### [Exercise instructions]
Lines with "agent": copy each one from the listing below.

[Input for this task]

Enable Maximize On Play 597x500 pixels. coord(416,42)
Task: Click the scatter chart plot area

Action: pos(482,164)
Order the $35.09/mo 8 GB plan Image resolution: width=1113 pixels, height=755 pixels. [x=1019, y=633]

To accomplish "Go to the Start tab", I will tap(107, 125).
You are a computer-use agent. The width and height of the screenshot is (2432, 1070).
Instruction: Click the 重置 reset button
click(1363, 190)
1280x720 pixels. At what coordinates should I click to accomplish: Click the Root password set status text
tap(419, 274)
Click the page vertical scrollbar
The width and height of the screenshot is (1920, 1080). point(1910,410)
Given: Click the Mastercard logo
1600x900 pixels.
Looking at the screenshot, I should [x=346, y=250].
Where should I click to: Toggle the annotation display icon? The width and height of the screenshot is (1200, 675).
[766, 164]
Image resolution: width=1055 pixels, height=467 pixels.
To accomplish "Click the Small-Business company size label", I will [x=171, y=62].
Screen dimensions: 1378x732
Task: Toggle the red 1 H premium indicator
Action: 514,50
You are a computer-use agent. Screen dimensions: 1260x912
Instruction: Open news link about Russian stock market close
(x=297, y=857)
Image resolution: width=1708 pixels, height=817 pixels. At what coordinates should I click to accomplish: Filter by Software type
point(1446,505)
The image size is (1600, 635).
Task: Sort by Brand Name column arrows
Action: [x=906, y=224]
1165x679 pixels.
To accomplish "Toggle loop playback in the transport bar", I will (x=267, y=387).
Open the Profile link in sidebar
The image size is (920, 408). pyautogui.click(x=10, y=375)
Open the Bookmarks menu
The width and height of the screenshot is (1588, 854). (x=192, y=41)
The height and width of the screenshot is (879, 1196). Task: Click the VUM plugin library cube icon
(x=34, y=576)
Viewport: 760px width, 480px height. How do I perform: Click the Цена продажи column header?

[/Input for this task]

### [Response area]
You are a computer-use agent. The width and height of the screenshot is (2432, 1070).
You are a computer-use agent. Screen dimensions: 1260x912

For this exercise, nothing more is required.